Convention of symbols representing language

A writing system is any conventional system for representing a particular language using a set of symbols (called a script), as well as the rules those symbols encode. The earliest of conventional writing systems appeared during the late 4th millennium BC. Throughout history, each independently invented writing system gradually emerged from a system of proto-writing, where a small number of ideographs were used in a manner incapable of fully encoding language, and thus lacking the ability to express a broad range of ideas.

Writing systems are generally classified according to how their symbols, called graphemes, relate to units of language. Phonetic writing systems – which include alphabets and syllabaries – use graphemes that correspond to sounds in the corresponding spoken language. Alphabets use graphemes called letters that generally correspond to spoken phonemes. They are typically divided into three sub-types: Pure alphabets use letters to represent both consonant and vowel sounds, abjads generally only use letters representing consonant sounds, and abugidas use letters representing consonant–vowel pairs. Syllabaries use graphemes called syllabograms that represent entire syllables or moras. By contrast, logographic (or morphographic) writing systems use graphemes that represent the units of meaning in a language, such as its words or morphemes. Alphabets typically use fewer than 100 distinct symbols, while syllabaries and logographies may use hundreds or thousands, respectively.

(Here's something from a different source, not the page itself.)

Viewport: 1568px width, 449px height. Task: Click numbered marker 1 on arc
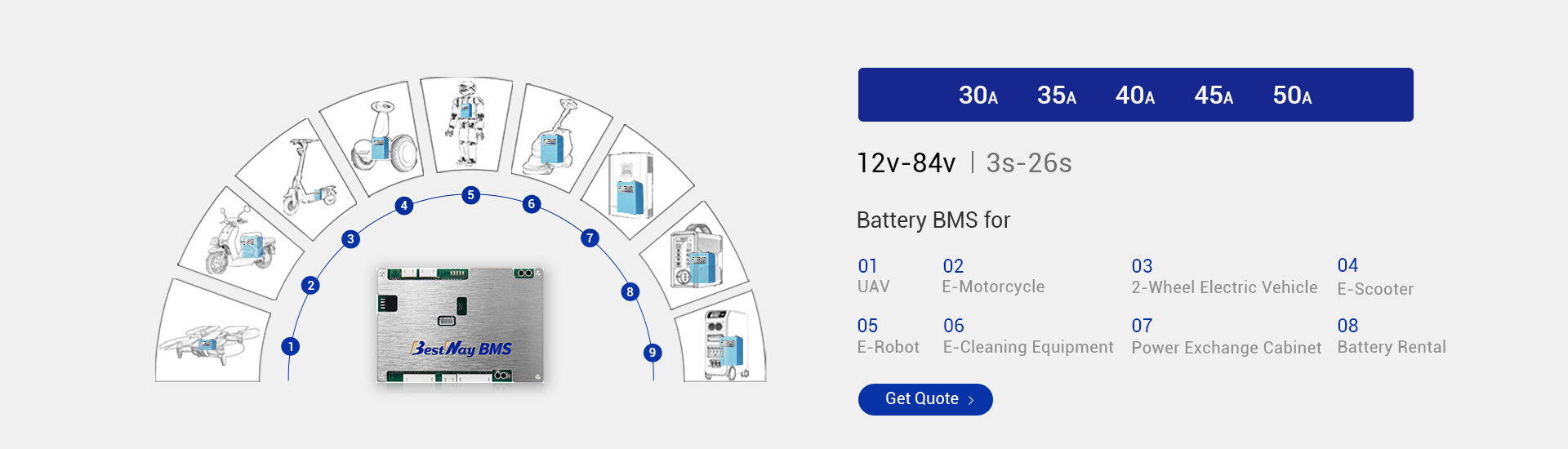coord(290,346)
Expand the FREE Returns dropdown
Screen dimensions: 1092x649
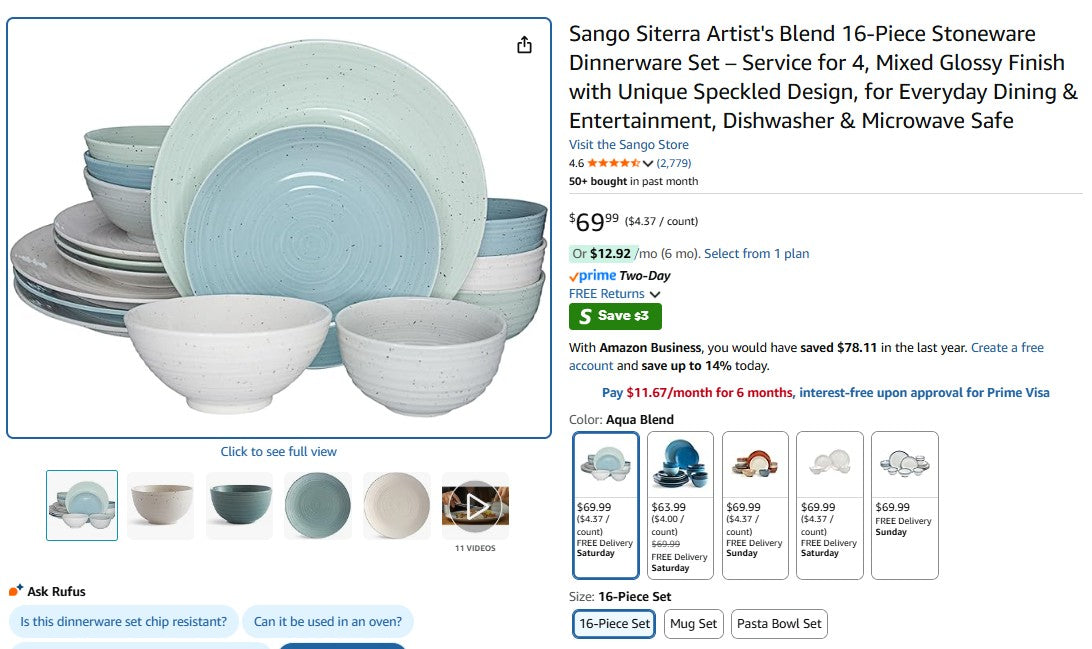[x=655, y=294]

== Background: relationship with language ==

The relationship between spoken, written, and signed modes of language, as modelled by Meletis & Dürscheid (2022) While many spoken or signed languages are not written, there are no written languages without a spoken counterpart that they originally emerged to record.

According to most contemporary definitions, writing is a visual and tactile notation representing language. As such, the use of writing by a community presupposes an analysis of the structure of language at some level. The symbols used in writing correspond systematically to functional units of either a spoken or signed language. This definition excludes a broader class of symbolic markings, such as drawings and maps. (Note: This view is sometimes called the "narrow definition" of writing. The "broad definition" of writing also includes semasiography – i.e. meaningful symbols without a direct relationship to language.) A text is any instance of written material, including transcriptions of spoken material. The act of composing and recording a text is referred to as writing, and the act of viewing and interpreting the text as reading.

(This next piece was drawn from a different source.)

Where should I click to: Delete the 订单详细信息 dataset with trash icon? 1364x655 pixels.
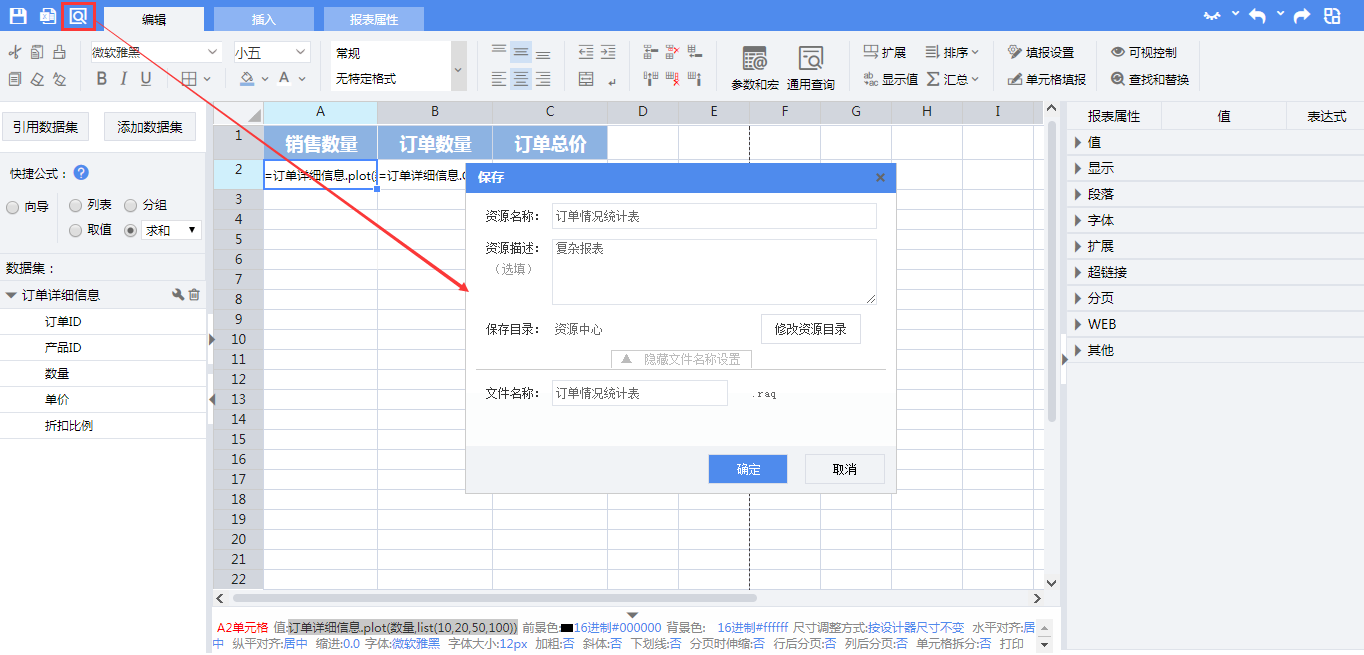click(x=194, y=295)
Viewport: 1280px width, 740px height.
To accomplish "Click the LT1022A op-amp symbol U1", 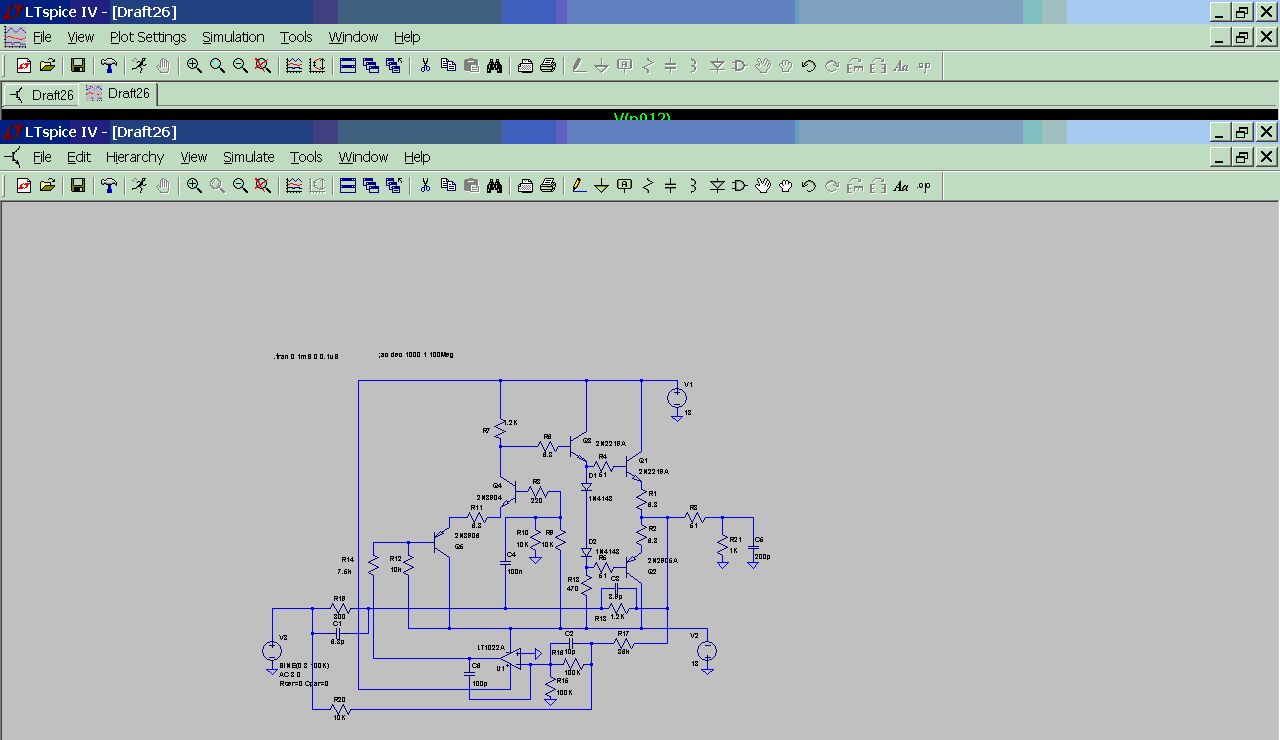I will click(x=512, y=656).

The relationship between writing and language more broadly has been the subject of philosophical analysis as early as Aristotle (384–322 BC). While the use of language is universal across human societies, writing is not; writing emerged much more recently, and was independently invented in only a handful of locations throughout history. While most spoken languages have not been written, all written languages have been predicated on an existing spoken language. When those with signed languages as their first language read writing associated with a spoken language, this functions as literacy in a second, acquired language. (Note: This is to be distinguished from the use of notation systems designed to record signed languages, such as SignWriting.) A single language (e.g. Hindustani) can be written using multiple writing systems, and a writing system can also represent multiple languages. For example, Chinese characters have been used to write multiple languages throughout the Sinosphere – including the Vietnamese language from at least the 13th century, until their replacement with the Latin-based Vietnamese alphabet in the 20th century.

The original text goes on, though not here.